Your instructions
Rewrite the article about the professor's vaccine mandate exemption from "Professor Todd Zywicki" to "who work remotely.", replacing "premises" with "campus".

Text excerpt
George Mason University Grants Professor With Natural Immunity Vaccine Mandate Exemption

by ian

Ian Patrick, FISM News

 

George Mason University has granted a professor an exemption to their vaccine mandate after he filed a lawsuit due to his previous SARS-CoV-2 infection and subsequent antibody development.

Professor Todd Zywicki filed a lawsuit with the New Civil Liberties Alliance (NCLA) against GMU after the University announced their “reopening policy” which required all staff to be vaccinated to continue working on the premises. The University did allow exemptions for those who could not take the vaccine for health-related or religious reasons as well as for those who work remotely.

As a Professor of Law at Antonin Scalia Law School, Zywicki believed that he would be exempt from the policy given that he had contracted the disease and gained antibodies after his infection had passed.  His own doctor even advised that getting a vaccine would not be necessary based on his health and immunity status.

The policy from GMU, however, required that those who had previously been infected and developed antibodies get vaccinated as well. In fact, anyone who didn’t provide an exemption for being unvaccinated and did not notify the school of their status could face disciplinary actions including termination. This situation prompted Prof. Zywicki to file a lawsuit claiming that he should be exempt for medical reasons.

In a press release on the matter, NCLA said that they were pleased with the results and with Prof. Zywicki’s willingness to fight what they called “the university’s misguided and scientifically unsound vaccination mandate.” Jenin Younes, the lead counsel in the case against GMU, said that Prof. Zywicki can return to “serving the GMU community.”

NCLA is pleased that GMU granted Professor Zywicki’s medical exemption, which we believe it only did because he filed this lawsuit. According to GMU, with the medical exemption, Prof. Zywicki may continue serving the GMU community, as he has for more than two decades, without receiving a medically unnecessary vaccine and without undue burden. Nevertheless, NCLA remains dismayed by GMU’s refusal—along with many other public and private universities and other employers—to recognize that the science establishes beyond any doubt that natural immunity is as robust or more so than vaccine immunity.

NCLA also claims that some officials  at GMU “have appeared to deny that such a thing as naturally acquired immunity exists,” which the organization says is strange given how the vaccines “are measured against levels of natural immunity acquired by those who have recovered from Covid-19.”

NCLA said that this supposed disparity from the University’s officials have convinced them “to explore litigation against GMU.” The legal organization also called on other Virginia professors at public universities to come forward if they had experienced interactions similar to GMU’s refusal of medical exemption based on naturally acquired immunity.

Collected data
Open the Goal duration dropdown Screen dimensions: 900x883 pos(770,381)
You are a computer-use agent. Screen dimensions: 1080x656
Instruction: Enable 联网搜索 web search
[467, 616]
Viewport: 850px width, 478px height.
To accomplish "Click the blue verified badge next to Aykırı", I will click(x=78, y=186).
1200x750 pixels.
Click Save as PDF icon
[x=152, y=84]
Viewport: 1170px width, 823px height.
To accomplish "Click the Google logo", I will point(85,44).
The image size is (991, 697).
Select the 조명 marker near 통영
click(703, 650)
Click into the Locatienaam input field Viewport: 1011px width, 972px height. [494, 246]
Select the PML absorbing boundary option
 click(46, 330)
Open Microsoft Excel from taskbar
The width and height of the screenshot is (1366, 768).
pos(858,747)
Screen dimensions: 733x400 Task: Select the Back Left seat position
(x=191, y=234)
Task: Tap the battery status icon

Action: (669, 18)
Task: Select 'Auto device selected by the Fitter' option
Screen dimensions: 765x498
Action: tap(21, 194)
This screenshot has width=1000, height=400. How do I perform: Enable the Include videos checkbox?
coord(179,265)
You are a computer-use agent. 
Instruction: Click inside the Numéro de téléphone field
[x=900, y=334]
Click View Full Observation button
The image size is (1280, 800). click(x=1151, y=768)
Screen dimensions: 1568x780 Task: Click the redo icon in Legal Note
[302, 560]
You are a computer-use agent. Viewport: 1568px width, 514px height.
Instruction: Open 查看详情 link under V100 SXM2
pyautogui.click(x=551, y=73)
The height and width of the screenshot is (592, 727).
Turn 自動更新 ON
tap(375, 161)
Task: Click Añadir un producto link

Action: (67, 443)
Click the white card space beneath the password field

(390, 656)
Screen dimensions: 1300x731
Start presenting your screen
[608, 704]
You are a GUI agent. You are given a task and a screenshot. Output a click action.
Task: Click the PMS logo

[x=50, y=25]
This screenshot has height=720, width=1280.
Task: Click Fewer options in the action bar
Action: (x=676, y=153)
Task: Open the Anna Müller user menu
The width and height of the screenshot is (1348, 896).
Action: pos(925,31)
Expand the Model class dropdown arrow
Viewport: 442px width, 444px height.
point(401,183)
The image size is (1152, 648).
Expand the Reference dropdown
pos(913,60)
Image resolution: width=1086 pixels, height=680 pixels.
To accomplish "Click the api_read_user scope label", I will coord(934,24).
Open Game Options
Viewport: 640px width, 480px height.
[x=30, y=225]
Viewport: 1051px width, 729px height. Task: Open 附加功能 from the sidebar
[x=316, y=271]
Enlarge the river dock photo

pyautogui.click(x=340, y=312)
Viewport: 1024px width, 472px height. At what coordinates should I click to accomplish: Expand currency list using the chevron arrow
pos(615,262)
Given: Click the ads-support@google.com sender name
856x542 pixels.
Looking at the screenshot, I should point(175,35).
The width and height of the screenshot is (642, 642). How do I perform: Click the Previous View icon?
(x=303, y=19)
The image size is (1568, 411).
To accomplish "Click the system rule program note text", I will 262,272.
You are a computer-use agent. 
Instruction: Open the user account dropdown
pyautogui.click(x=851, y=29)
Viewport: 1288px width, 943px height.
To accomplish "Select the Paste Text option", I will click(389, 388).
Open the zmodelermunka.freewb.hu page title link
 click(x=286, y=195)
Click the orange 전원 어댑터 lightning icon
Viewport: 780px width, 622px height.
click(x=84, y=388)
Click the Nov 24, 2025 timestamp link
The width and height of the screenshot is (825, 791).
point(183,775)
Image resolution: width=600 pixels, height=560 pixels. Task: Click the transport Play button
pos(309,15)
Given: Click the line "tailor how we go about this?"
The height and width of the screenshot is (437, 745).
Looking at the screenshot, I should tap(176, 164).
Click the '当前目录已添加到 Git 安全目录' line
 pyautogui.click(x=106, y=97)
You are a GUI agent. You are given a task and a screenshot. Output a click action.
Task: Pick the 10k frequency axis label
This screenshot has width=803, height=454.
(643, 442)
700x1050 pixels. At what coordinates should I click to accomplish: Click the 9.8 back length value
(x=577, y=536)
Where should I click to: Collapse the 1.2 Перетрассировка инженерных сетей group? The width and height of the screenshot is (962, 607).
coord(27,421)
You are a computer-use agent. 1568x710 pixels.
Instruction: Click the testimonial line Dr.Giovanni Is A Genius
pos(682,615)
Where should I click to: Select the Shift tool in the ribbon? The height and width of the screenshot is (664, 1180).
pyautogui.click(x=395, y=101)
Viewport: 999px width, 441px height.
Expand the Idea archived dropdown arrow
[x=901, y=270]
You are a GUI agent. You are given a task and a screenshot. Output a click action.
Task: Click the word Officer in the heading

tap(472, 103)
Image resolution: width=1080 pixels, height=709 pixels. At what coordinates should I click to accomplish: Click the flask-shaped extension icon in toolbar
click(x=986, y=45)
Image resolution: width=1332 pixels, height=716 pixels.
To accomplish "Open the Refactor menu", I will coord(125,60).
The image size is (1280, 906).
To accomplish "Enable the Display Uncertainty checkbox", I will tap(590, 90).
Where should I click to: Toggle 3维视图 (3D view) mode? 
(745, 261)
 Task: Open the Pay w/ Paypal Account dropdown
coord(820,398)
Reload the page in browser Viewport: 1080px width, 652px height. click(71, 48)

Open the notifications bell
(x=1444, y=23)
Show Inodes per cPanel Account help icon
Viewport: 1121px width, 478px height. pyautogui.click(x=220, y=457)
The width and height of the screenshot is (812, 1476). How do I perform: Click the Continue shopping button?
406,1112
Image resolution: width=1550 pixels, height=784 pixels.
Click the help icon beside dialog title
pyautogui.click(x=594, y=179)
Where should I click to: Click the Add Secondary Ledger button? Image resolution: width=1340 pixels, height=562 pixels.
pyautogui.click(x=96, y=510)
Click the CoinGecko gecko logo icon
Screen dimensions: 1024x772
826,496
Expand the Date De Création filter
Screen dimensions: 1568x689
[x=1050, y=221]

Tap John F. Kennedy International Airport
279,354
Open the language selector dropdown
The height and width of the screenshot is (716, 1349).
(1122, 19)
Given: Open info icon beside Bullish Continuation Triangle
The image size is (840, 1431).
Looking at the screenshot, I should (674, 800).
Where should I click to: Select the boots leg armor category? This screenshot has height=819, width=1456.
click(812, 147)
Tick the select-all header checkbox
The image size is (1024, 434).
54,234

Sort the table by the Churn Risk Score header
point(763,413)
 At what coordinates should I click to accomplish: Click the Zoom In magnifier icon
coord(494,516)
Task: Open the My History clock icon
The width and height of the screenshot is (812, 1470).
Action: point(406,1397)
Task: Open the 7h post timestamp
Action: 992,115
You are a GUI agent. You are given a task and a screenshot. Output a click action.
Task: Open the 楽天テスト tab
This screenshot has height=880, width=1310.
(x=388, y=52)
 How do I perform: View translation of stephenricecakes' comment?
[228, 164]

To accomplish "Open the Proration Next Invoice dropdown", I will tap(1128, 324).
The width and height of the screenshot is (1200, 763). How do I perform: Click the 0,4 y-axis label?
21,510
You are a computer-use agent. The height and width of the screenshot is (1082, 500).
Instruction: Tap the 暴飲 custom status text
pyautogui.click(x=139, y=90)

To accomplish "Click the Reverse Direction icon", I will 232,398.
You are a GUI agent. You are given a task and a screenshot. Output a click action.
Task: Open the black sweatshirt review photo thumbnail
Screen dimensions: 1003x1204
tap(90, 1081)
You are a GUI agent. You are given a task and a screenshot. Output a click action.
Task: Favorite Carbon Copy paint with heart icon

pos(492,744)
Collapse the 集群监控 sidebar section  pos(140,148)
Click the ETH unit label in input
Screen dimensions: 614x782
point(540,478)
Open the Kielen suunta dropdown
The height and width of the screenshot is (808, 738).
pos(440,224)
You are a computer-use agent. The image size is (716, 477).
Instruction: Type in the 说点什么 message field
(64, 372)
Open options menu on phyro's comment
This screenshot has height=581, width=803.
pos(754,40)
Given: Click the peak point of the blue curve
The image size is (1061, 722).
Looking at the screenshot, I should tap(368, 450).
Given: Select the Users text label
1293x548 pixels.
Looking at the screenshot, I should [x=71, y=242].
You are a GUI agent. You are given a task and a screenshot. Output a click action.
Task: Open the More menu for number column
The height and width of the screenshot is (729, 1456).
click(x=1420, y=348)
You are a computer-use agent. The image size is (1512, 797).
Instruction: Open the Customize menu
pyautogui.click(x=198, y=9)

Written response
Professor Todd Zywicki filed a lawsuit with the New Civil Liberties Alliance (NCLA) against GMU after the University announced their “reopening policy” which required all staff to be vaccinated to continue working on the campus. The University did allow exemptions for those who could not take the vaccine for health-related or religious reasons as well as for those who work remotely.